AIM
List every person's name that appears in the forum thread about stropping on medium grit stones.

PAGE

Stropping on medium grit stones


Uwe, you started a thread on a very interesting topic, but it is somehow turning into a pointless stone versus jig discussion. I consider that a pity. Threads with interesting content about knives or sharpening became rarer around here in the past few years, I think the larger KKF audience...




www.kitchenknifeforums.com


----------



## Kawa (Jul 7, 2020)

Ceriano said:


> I love my honing rod. I use it almost exclusively for my victorinox boning knives when I’m field processing deer. It’s great for getting gunk and blood off the blade.
> I have had mixed experience with sharpening stones in the past. I can get a sharp enough edge to cut a piece of paper but not hair popping sharp. Here is an example of kershaw I did awhile ago on diamond stone. You can see how rough the burr is. When I try to get the burr off with finer stone the knife ends up very dull.
> I ordered the sharpton 1k. I’ll give it another try see how it goes.

SOURCE MATERIAL
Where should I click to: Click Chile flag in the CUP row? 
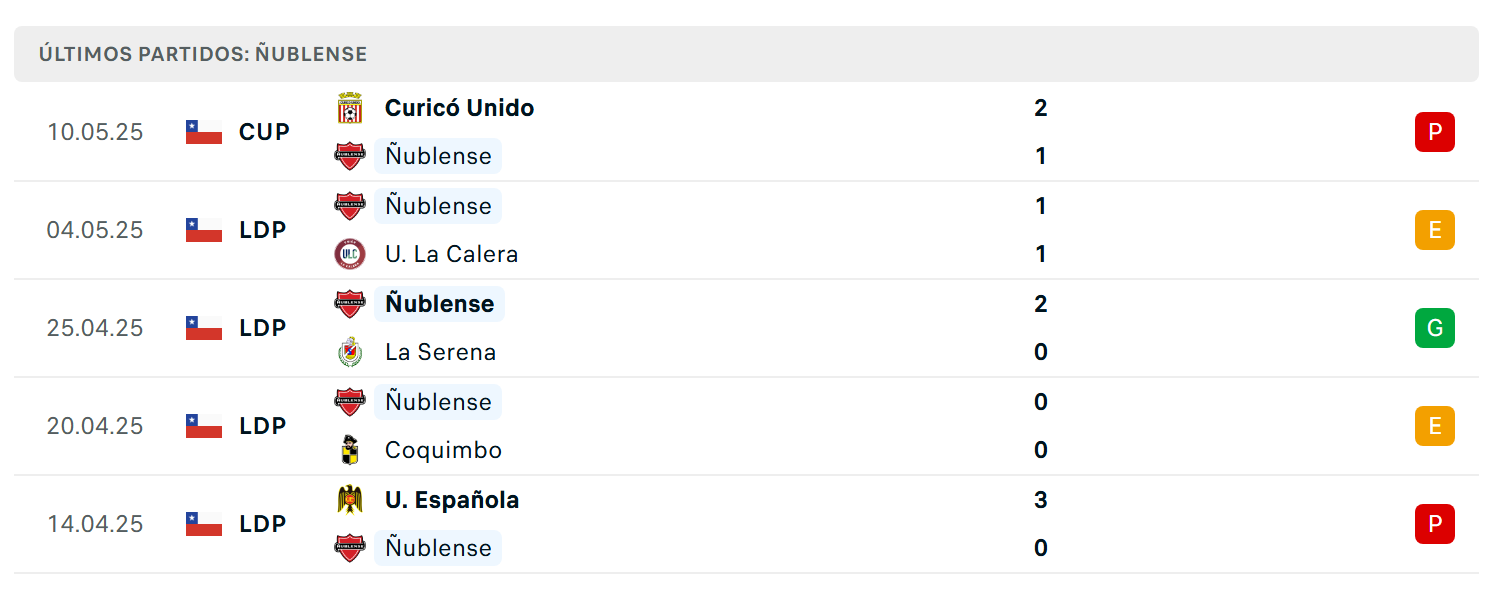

THE RESPONSE
Uwe, Kawa, Ceriano